— Instructions to follow —
Starting at the line below that contains "This screenshot has height=800, width=917." and ending at the line that contains "The height and", retype each line exactly as it stands, but omit the pictures.
**** Material to process ****
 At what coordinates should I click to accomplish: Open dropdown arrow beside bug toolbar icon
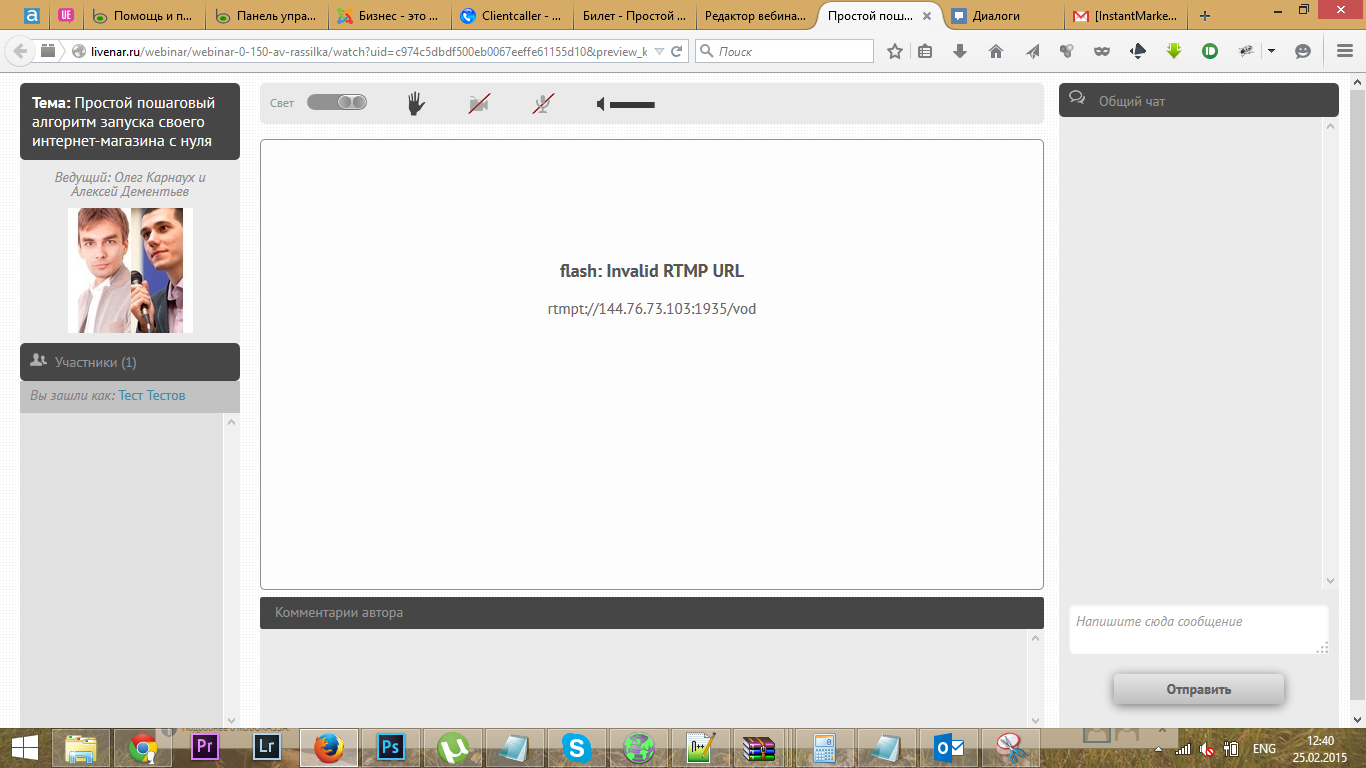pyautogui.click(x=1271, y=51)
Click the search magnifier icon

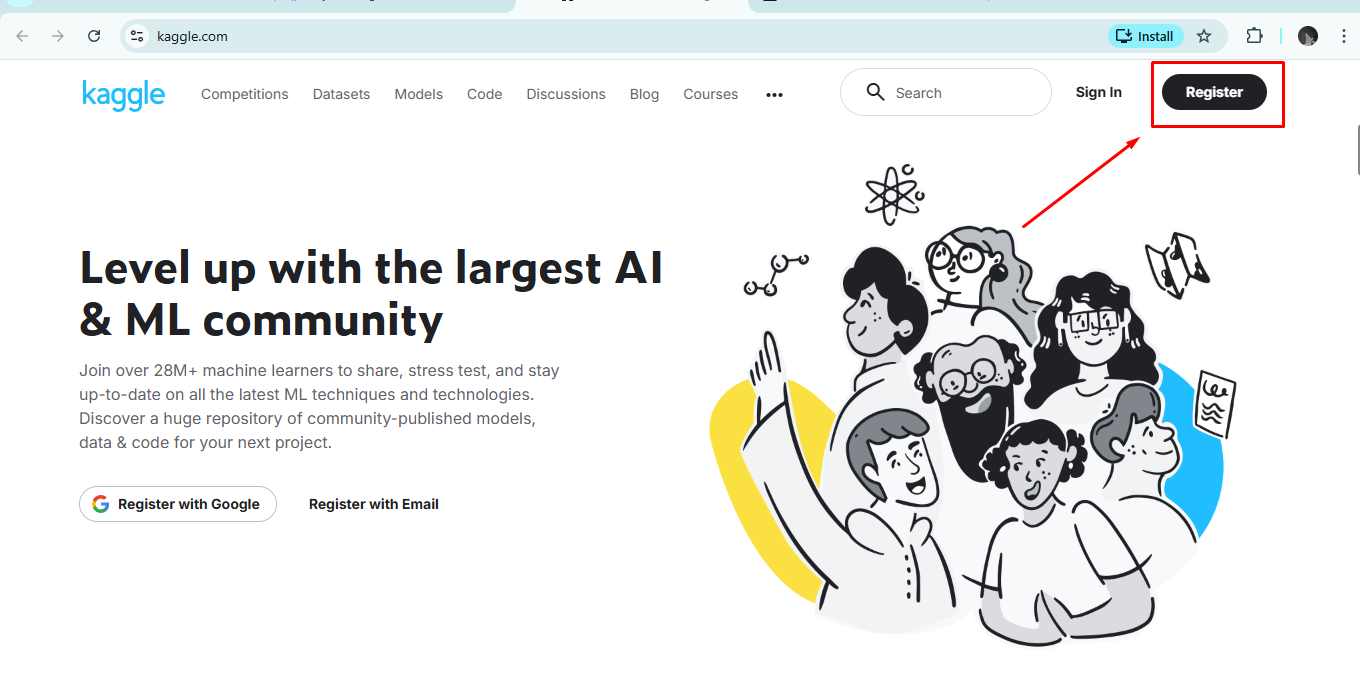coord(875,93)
****
**** Material to process ****
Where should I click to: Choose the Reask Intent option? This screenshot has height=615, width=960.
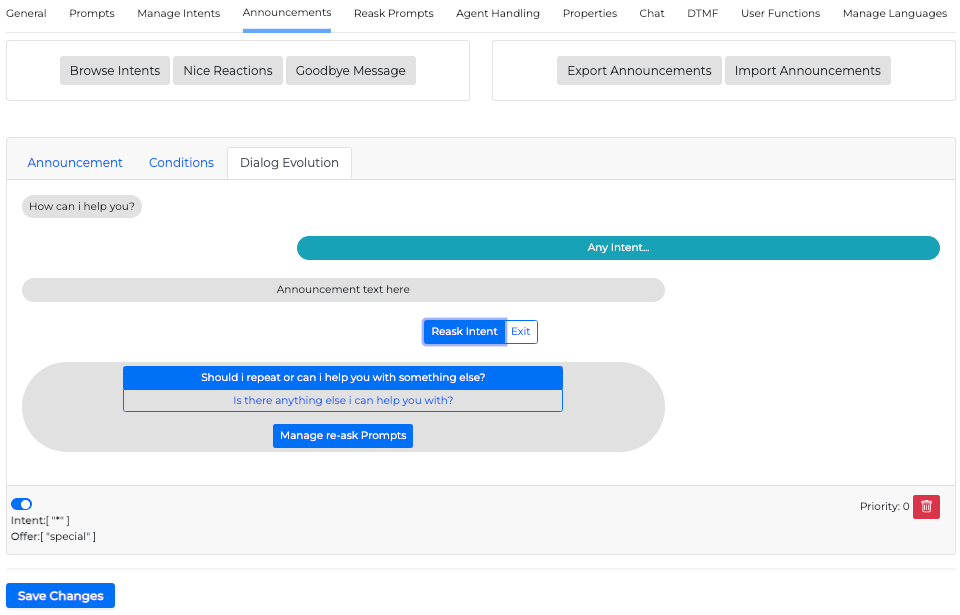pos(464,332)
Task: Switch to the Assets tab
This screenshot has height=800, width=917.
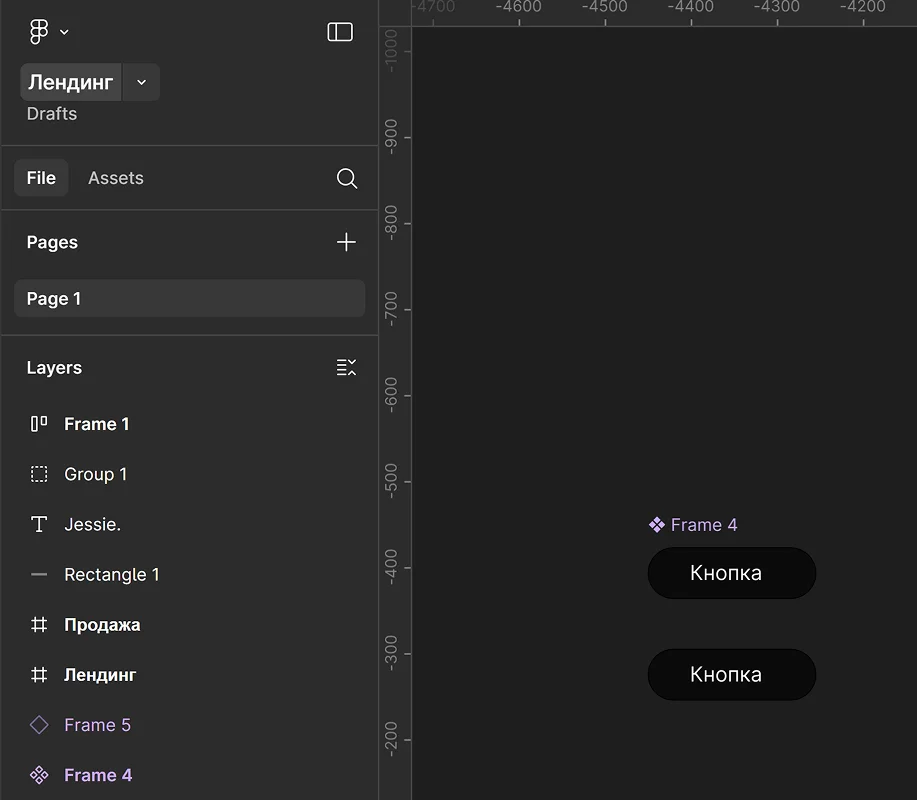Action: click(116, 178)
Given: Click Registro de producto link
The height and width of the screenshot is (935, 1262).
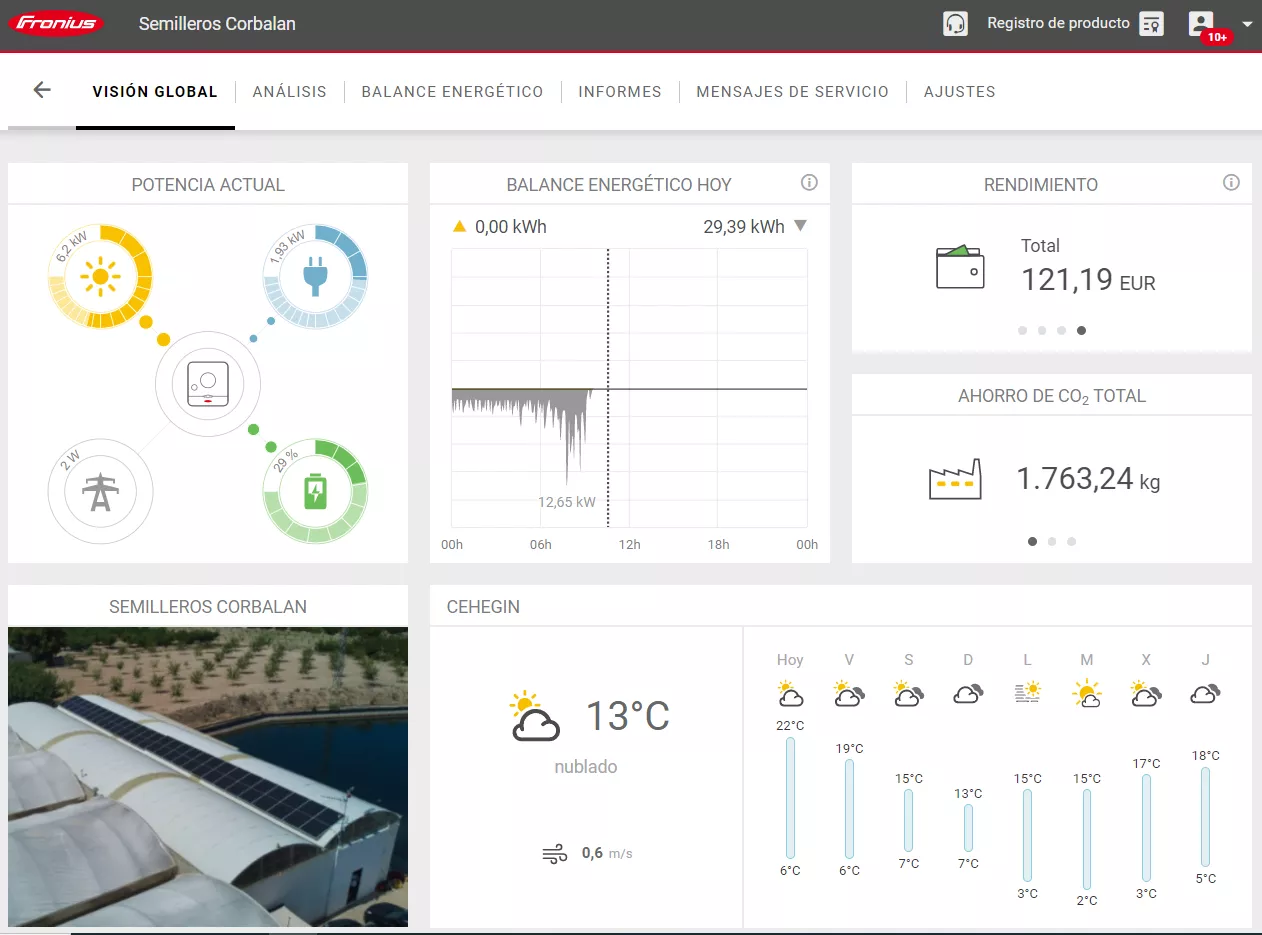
****
— Written solution —
This screenshot has height=800, width=917.
Action: click(116, 178)
Given: Click Registro de producto link
The height and width of the screenshot is (935, 1262).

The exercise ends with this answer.